L’ancien premier ministre libéral Frank McKenna siège au sein du conseil d’administration de Canadian Natural Resources, la deuxième plus grande compagnie productrice de gaz naturel au Canada. Il ne peut pas, et ne parlera jamais contre la fracturation hydraulique ou le développement du gaz de schiste, pour des raisons évidentes. L’idée qu’il représente en quelque sorte un point de vue impartial dans le débat entourant le développement des ressources naturelles au Nouveau-Brunswick est risible. Il est porte-parole de l’industrie – rien de plus, rien de moins. Ce qui est peut-être plus important que les Néo-Brunswickois sachent, c’est que M. McKenna et le militant bien connu du Parti libéral Jean-Guy Richard représentent une faction de plus en plus vocale et publique du Parti libéral du N.-B. menant une campagne ouverte dans le but de renverser la politique du parti sur le développement du gaz de schiste au Nouveau-Brunswick. Ceci est très différent, bien sûr, que la simple tenue d’une opinion différente de la direction du parti sur une question de politique publique.
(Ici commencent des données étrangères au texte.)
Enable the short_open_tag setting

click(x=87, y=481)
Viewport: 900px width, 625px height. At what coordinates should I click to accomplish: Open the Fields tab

Ça nous confirme qu’il existe une profonde division au sein du parti, une division que le leader Brian Gallant est incapable ou refuse de réprimer en invoquant la discipline de parti. Cette division compromet gravement la crédibilité du parti sur le dossier des gaz de schiste. Ou bien, la possibilité existe que ces personnes «préparent la table» pour un flip-flop monumental par le PL – avant l’élection si nécessaire, mais plus probablement après si les libéraux forment le gouvernement. De toute façon, ça laisse les progressistes au sein du PL concernés par des questions telles que le développement durable et la lutte contre les changements climatiques avec un dilemme. Qu’est-ce qui est plus important: la loyauté envers notre parti ou la fidélité à nos propres principes?